これは気分屋な彼と付き合っていたときのお話です。彼はそのときの気分で言うことがころころと変わる人でした。彼には気をつかうことも多く、気分屋がゆえに時に悲しい思いをすることもありました。それでも交際していた私が、「もう一緒にいるのは無理だ」と堪忍袋の緒が切れてしまった出来事をお話しします。
「こっちまで気持ちが落ちる」
その日は、いつものように彼の家で一緒に過ごしていました。
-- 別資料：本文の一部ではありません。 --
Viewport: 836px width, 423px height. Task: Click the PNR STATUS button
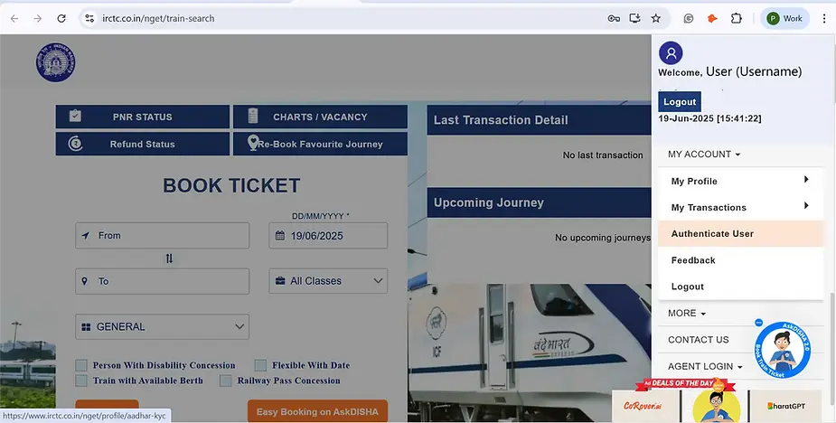[143, 117]
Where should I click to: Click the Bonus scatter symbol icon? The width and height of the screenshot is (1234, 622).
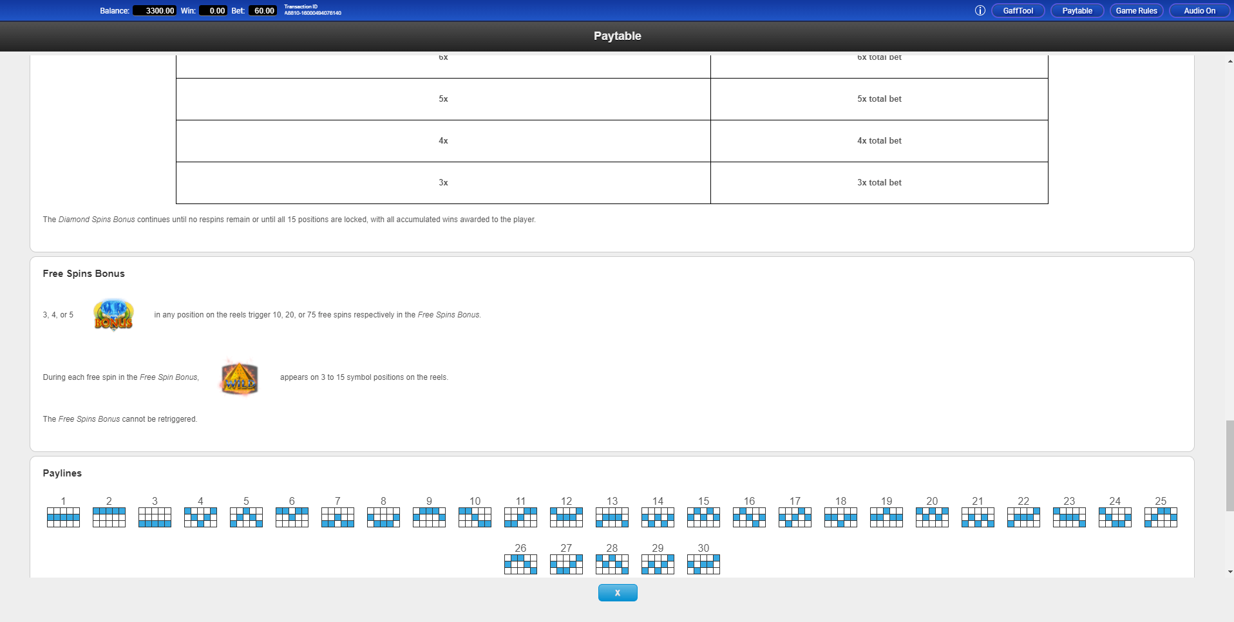pos(113,315)
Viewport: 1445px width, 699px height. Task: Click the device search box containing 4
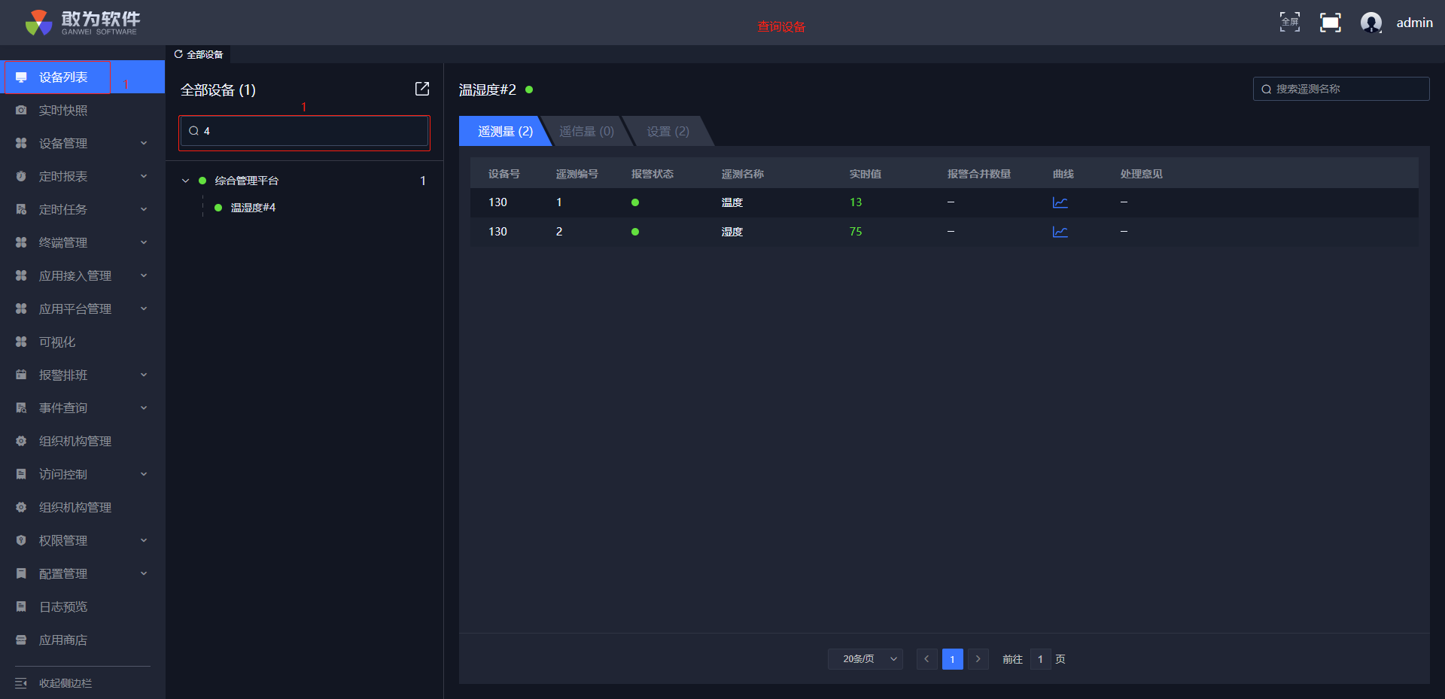(x=309, y=131)
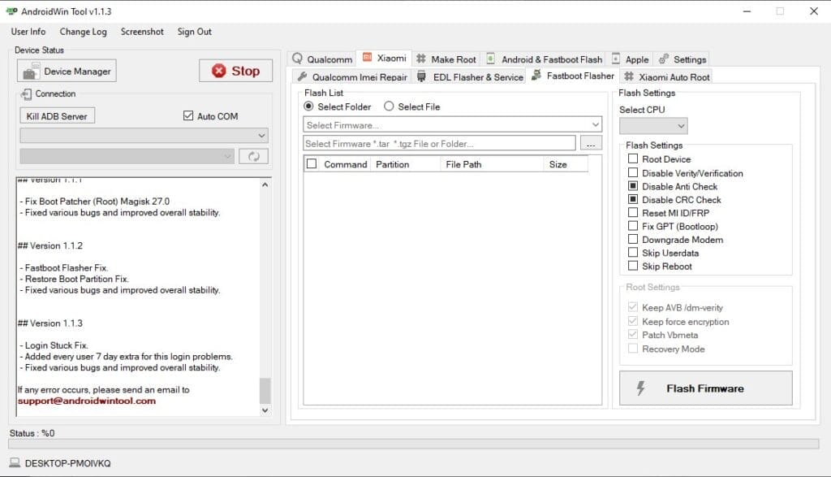Click the feather icon on Fastboot Flasher tab
The height and width of the screenshot is (477, 831).
(x=536, y=76)
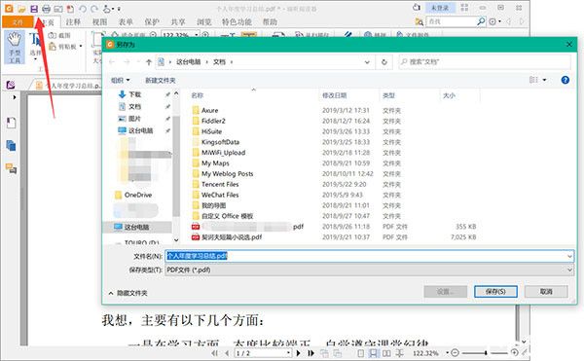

途中、彼が昔の話をする場面があり、中に少し悲しげな内容もあったので、口を挟まず静かに聞いていた私。そのあとは食事をして映画を見るなど普段と変わらない1日を送りました。
すると数日後、彼から電話が。彼はとても不機嫌そうで、
「あのさ、話を聞いてるときの顔が、気が弱そうに見えるんだよね。こっちまで気持ちが落ちるから、やめて」と口にしました。
どうやら、前回の私の話の聞き方が気に障ったようです。
気分屋な彼の「いつものこと」
ただ、私は思いました。彼のことですから、悲しげな話題を淡々と聞いていたとしたら「他人事のように聞くなよ」と言われていたはず。そうは思っていても、彼のいつもの「気分屋な発言なのだろうな」と思い、彼に言い返すことはせず、とりあえず謝ることにしました。
すると彼はあっさり納得して、すぐに電話を切りました。
ところが、数時間後にまた電話が。「もうさっきのはいいわ。性格が合わないけど、まぁしょうがないわな」とひと言。彼なりに何か納得したうえでの電話なのでしょうが、私からしたら彼が何を言いたいのかわからず、呆然としてしまいました。